* **Activity**
How many lines in the records below hold the string "agent"? Please answer with the number and nothing more.
Data to use START
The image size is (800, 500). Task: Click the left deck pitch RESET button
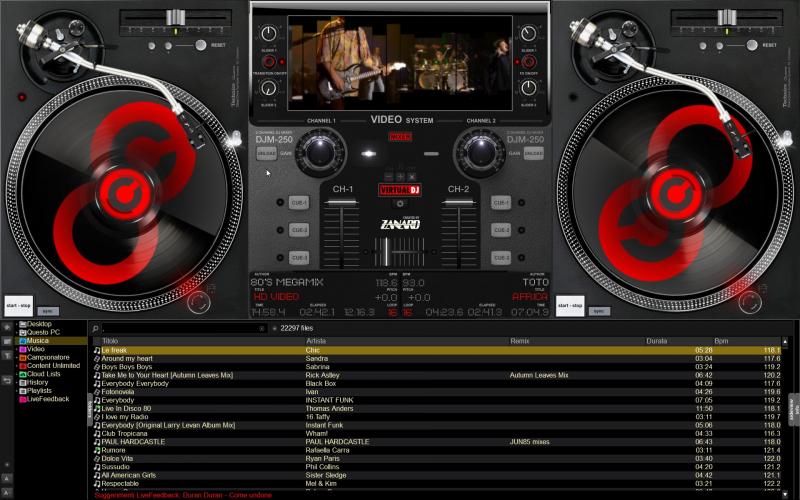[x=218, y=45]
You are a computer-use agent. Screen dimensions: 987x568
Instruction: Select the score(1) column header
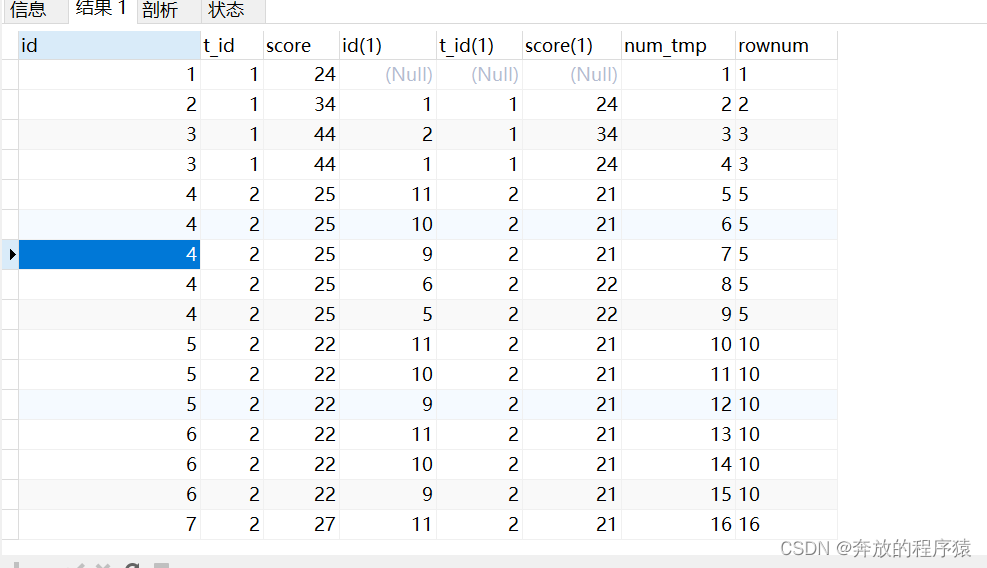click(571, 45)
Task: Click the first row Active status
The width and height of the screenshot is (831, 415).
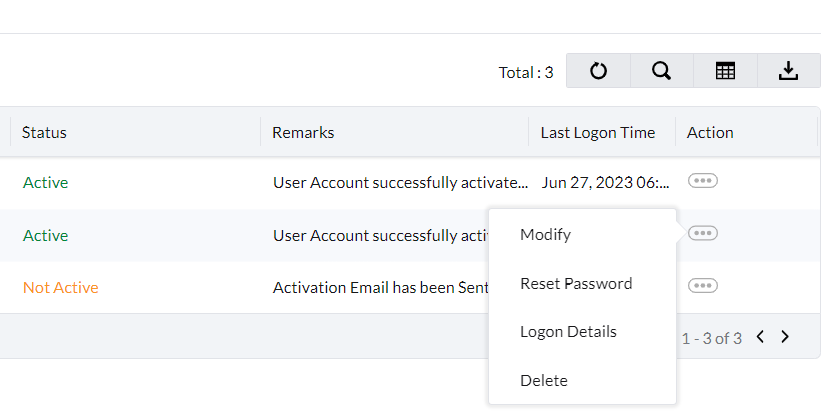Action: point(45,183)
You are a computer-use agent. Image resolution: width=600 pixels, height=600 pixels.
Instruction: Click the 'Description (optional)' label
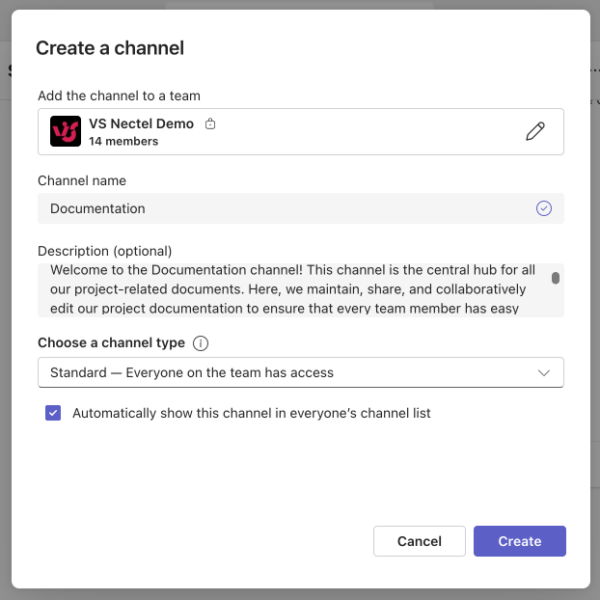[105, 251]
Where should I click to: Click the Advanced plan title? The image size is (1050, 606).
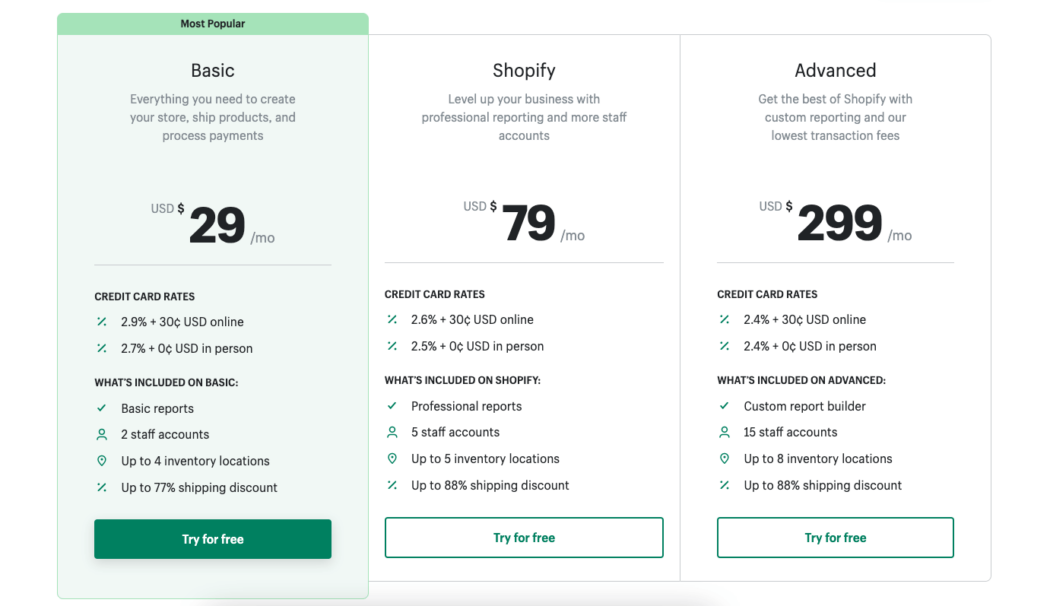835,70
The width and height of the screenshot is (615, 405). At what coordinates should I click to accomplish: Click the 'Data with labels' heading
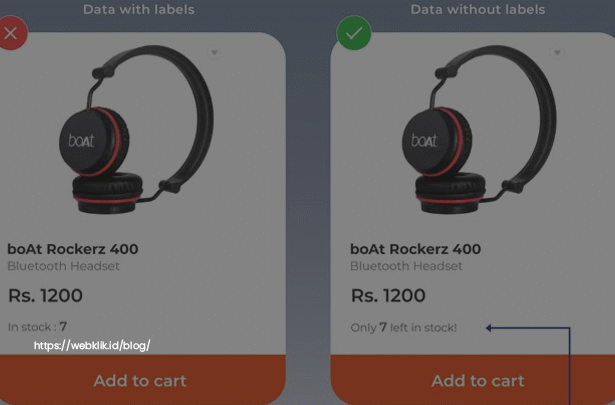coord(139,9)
Data to use END
Data to use START
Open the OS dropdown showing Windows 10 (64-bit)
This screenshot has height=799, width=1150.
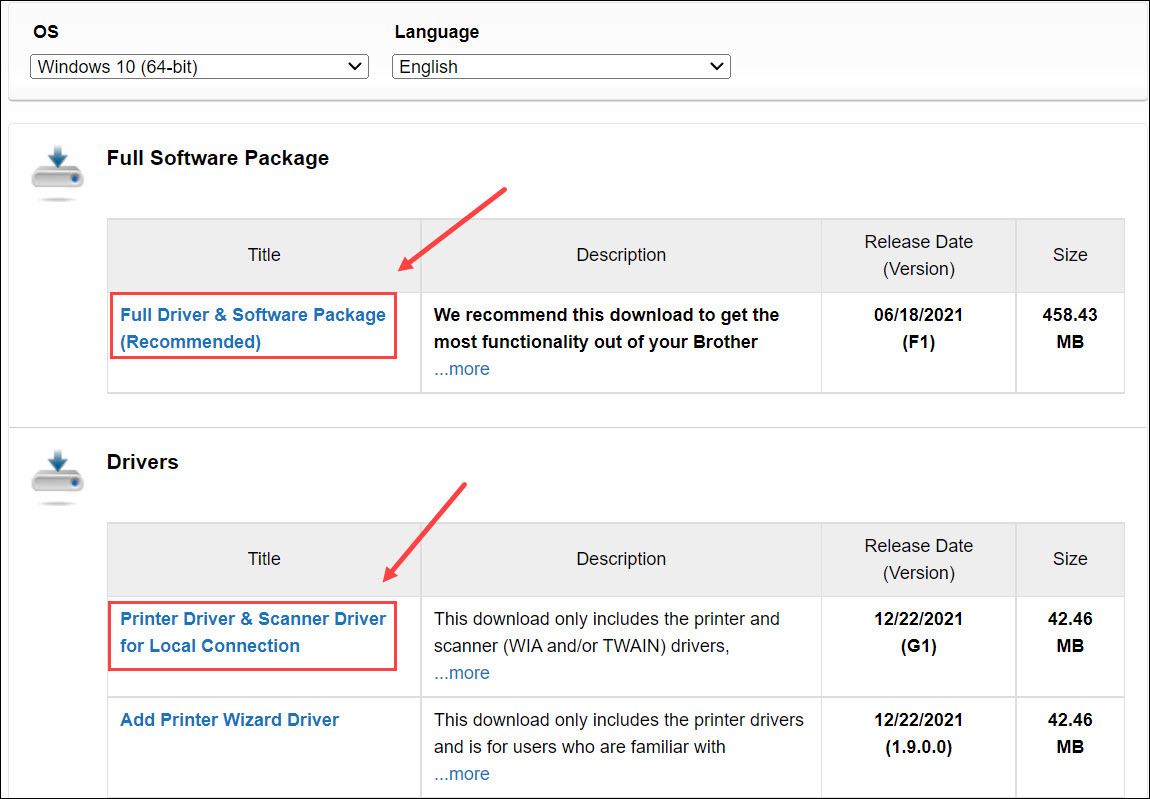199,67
Data to use END
* **Finished task**
2